Nike faces Canadian probe over alleged use of forced Uyghur labor

Nike faces Canadian probe over alleged use of forced Uyghur labor





The probes were announced Tuesday by Sheri Meyerhoffer, who heads an agency set up by Prime Minister Justin Trudeau’s government in 2019 to examine human rights complaints about Canadian garment, mining, and oil and gas companies working abroad. 

Meyerhoffer said her office — called the Canadian Ombudsperson for Responsible Enterprise — is acting after the companies declined to enter into mediation over the complaints. “In order to fully assess the allegations, I have decided to launch an investigation using independent fact finding,” she told a news conference.

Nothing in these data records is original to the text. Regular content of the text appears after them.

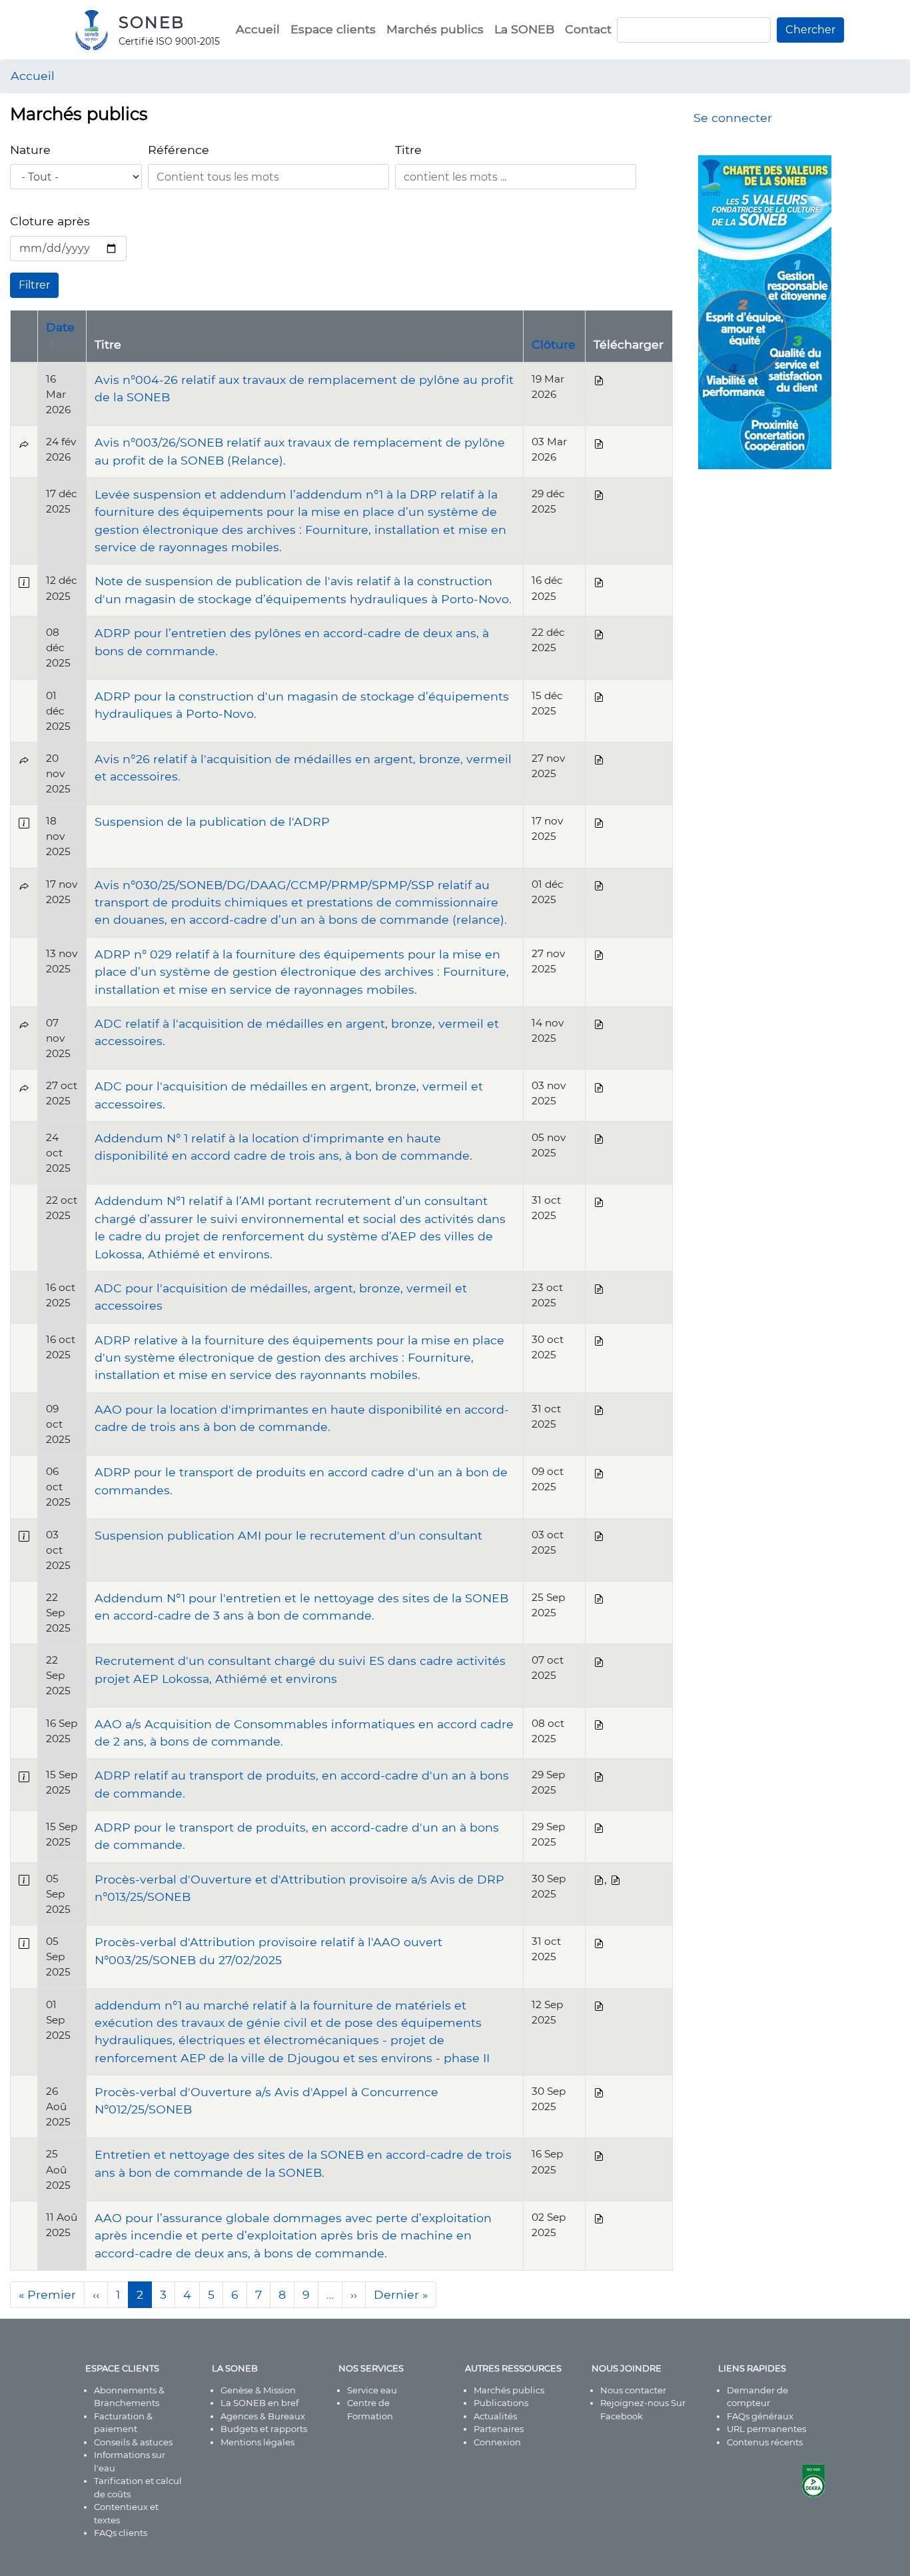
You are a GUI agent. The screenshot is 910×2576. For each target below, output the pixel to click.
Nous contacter (633, 2390)
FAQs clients (120, 2532)
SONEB (152, 22)
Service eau (372, 2390)
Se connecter (732, 118)
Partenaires (499, 2428)
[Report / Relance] (24, 442)
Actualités (495, 2416)
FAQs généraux (760, 2416)
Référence (178, 150)
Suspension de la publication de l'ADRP (212, 821)
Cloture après (50, 221)
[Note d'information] (24, 581)
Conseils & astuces (133, 2442)
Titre (408, 150)
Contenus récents (765, 2442)
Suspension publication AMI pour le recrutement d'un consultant (288, 1535)
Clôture (554, 344)
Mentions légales (257, 2442)
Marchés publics (435, 29)
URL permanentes (766, 2428)
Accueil (258, 29)
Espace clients (333, 29)
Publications (501, 2402)
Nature (30, 150)
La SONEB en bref (259, 2402)
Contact (588, 29)
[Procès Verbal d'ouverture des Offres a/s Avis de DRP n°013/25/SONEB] (599, 1879)
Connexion (497, 2442)
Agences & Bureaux (263, 2416)
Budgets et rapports (264, 2428)
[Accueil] (97, 30)
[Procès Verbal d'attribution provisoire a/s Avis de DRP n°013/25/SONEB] (615, 1879)
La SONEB (524, 29)
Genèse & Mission (258, 2390)
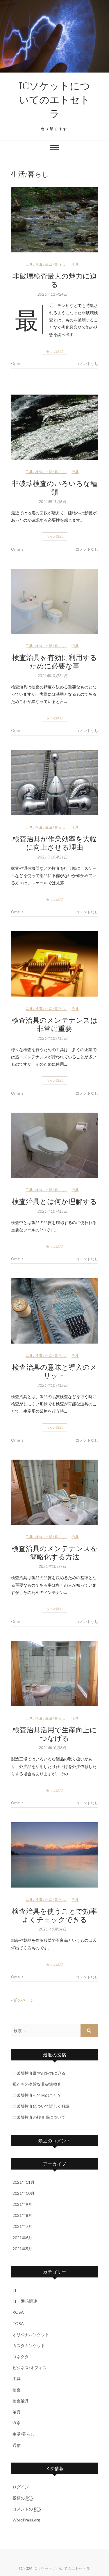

In the case of Nike, the complaints relied largely on information compiled by the Australian Strategic Policy Institute that alleged the company has supply chain relationships with various firms in China that have links to Uyghur forced labor.

“Nike maintains that they no longer have ties with these companies and provided information on their due diligence practices,” Meyerhoffer’s office said in a news release. 

Nike has previously rebutted allegations it benefits from forced labor, saying that it doesn’t source products from the Xinjiang Uyghur Autonomous Region and that it’s “confirmed with our contract suppliers that they are not using textiles or spun yarn from the region.”

The other investigation will look at whether Dynasty Gold benefited from the use of Uyghur forced labor at a mine in China in which the Vancouver-based company holds a majority interest.

“Dynasty Gold’s response to the complaint is that it does not have operational control over the mine and that these allegations arose after it left the region,” Meyerhoffer’s office said.

Neither Nike nor Dynasty Gold immediately responded to requests for comment on the Canadian investigations.